What is being asked: So that the copy matches the original, write out every entry exactly.

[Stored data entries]

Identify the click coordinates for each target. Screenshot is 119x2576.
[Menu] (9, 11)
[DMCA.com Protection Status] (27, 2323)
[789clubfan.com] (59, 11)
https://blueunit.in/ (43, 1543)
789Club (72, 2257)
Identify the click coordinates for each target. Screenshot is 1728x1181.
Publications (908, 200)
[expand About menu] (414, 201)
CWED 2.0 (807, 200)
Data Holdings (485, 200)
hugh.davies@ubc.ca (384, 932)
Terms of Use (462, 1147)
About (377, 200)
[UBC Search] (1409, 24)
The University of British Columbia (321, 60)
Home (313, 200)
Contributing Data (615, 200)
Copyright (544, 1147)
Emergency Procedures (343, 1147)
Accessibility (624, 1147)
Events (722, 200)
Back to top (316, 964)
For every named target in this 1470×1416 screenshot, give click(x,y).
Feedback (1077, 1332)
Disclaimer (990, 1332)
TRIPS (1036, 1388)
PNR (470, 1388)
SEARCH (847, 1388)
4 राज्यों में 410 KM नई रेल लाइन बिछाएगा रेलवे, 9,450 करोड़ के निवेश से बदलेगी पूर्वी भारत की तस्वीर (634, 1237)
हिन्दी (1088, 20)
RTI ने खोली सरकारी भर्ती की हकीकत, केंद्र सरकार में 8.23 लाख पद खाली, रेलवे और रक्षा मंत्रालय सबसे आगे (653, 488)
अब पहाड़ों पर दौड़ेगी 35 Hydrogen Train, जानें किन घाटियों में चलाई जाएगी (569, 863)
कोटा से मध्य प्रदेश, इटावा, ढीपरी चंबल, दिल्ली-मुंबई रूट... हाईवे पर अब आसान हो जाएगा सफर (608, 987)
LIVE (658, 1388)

Response:
Identify the click coordinates for each target. Screenshot is 119x2576.
[Menu] (9, 11)
[DMCA.com Protection Status] (27, 2323)
[789clubfan.com] (59, 11)
https://blueunit.in/ (43, 1543)
789Club (72, 2257)
Identify the click coordinates for each target. Screenshot is 1728x1181.
Publications (908, 200)
[expand About menu] (414, 201)
CWED 2.0 (807, 200)
Data Holdings (485, 200)
hugh.davies@ubc.ca (384, 932)
Terms of Use (462, 1147)
About (377, 200)
[UBC Search] (1409, 24)
The University of British Columbia (321, 60)
Home (313, 200)
Contributing Data (615, 200)
Copyright (544, 1147)
Emergency Procedures (343, 1147)
Accessibility (624, 1147)
Events (722, 200)
Back to top (316, 964)
For every named target in this 1470×1416 screenshot, give click(x,y).
Feedback (1077, 1332)
Disclaimer (990, 1332)
TRIPS (1036, 1388)
PNR (470, 1388)
SEARCH (847, 1388)
4 राज्यों में 410 KM नई रेल लाइन बिछाएगा रेलवे, 9,450 करोड़ के निवेश से बदलेगी पूर्वी भारत की तस्वीर (634, 1237)
हिन्दी (1088, 20)
RTI ने खोली सरकारी भर्ती की हकीकत, केंद्र सरकार में 8.23 लाख पद खाली, रेलवे और रक्षा मंत्रालय सबसे आगे (653, 488)
अब पहाड़ों पर दौड़ेगी 35 Hydrogen Train, जानें किन घाटियों में चलाई जाएगी (569, 863)
कोटा से मध्य प्रदेश, इटावा, ढीपरी चंबल, दिल्ली-मुंबई रूट... हाईवे पर अब आसान हो जाएगा सफर (608, 987)
LIVE (658, 1388)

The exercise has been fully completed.